Last year, Zambian writer friends invited me to a literary event in Lusaka. One of them, a man verging on sixty, couldn't stop obsessing about a love affair he'd had with a Kenyan woman he met in Japan in the 2000s. 

Kenya, he told me, had long been an oasis of refuge for those in Africa whose home countries' political environments was inimical to free artistic expression. Ngugi wa Thiong'o and John Kiriamiti were some of his favourite writers.

Margaretta Swigert, alias Margaretta wa Gacheru, who died last week, also fell in love with, not just the people of Kenya, but also its cultures, having first come to Kenya as a post-graduate student in the early 1970s.

She held degrees from colleges in both the United States and Kenya, and taught in some of our colleges, including at the Kenya Methodist University's School of Journalism. It wasn't long before she was reporting and writing on events and works involving, and by Kenyan artists.
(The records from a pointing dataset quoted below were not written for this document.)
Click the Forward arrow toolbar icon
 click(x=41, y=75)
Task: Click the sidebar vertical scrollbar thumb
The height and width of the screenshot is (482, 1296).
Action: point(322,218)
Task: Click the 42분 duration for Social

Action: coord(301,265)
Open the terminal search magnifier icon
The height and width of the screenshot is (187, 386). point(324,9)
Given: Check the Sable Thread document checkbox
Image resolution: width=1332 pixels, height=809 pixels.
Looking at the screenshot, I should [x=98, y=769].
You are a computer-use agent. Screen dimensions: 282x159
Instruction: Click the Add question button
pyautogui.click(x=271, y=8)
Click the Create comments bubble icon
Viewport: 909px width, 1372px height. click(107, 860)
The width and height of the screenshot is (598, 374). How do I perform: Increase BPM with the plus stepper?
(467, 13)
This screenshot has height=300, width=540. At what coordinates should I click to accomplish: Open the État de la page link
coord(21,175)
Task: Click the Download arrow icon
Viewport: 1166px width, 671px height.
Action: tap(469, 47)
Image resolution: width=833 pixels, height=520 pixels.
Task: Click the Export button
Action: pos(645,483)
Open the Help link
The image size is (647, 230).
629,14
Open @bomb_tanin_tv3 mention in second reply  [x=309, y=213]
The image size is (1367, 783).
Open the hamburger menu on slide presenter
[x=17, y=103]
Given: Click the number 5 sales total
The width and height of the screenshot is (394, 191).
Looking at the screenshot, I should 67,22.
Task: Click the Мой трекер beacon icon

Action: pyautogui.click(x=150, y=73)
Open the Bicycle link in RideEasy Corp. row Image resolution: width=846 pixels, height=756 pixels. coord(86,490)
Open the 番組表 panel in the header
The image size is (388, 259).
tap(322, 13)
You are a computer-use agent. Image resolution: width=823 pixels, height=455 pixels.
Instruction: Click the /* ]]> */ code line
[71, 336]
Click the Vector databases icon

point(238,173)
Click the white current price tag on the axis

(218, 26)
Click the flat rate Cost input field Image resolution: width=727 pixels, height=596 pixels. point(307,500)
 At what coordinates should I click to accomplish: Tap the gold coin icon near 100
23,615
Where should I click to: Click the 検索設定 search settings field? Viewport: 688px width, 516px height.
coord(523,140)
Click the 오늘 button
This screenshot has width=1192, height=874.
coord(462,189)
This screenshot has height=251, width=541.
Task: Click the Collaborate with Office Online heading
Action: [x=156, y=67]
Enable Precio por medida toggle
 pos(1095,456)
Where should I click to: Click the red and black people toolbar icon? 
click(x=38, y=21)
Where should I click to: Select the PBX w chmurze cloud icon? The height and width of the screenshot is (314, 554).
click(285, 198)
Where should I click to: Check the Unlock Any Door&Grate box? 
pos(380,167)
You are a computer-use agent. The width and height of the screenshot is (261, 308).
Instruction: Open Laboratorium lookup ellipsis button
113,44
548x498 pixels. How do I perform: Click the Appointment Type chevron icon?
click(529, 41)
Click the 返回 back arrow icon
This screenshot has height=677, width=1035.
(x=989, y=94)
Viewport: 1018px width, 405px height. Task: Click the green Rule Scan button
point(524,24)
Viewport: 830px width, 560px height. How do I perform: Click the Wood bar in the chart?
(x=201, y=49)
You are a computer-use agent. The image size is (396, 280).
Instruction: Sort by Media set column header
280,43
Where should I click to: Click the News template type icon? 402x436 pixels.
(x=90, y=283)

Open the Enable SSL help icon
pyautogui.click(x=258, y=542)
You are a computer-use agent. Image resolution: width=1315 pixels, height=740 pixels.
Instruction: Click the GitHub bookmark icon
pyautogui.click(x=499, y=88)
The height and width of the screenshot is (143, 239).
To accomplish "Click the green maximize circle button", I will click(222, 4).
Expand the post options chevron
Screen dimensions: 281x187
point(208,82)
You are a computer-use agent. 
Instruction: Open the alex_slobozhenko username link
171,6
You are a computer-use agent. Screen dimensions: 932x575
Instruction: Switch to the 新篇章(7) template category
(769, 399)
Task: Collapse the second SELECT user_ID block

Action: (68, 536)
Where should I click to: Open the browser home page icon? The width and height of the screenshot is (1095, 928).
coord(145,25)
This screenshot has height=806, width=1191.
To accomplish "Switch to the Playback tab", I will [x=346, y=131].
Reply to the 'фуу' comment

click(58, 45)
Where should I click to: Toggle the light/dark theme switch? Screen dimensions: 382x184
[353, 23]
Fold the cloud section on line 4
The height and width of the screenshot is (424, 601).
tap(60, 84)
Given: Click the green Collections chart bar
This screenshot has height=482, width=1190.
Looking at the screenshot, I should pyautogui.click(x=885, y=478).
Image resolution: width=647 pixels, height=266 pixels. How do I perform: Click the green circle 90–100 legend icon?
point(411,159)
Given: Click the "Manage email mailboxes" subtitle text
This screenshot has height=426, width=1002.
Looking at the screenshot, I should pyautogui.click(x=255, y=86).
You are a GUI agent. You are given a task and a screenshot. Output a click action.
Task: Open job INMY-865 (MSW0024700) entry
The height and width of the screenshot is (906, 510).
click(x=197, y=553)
First for Hillary Ng'weno's the Weekly Review, later the Nairobi Times, before joining Nation Media Group publications, Kenya Times, Men Only and The Standard. 

In the late 1970s, she met and married a Kenyan man, Gacheru wa Migwi, but divorced in 1982.

Over a 50-year period, she attended and wrote about the arts and cultural events that were partly responsible for Kenya's reputational success as a societal brand.

Some have since argued that the reason the author of The Transformation of Contemporary Kenyan Art (1960-2010) was said to be the best at her craft was because she made her own critiquing of our arts and cultural events a commentary aimed at bridging the gap between the qualitative aspirations and preferences of both the artist(e)s and consumers of their works.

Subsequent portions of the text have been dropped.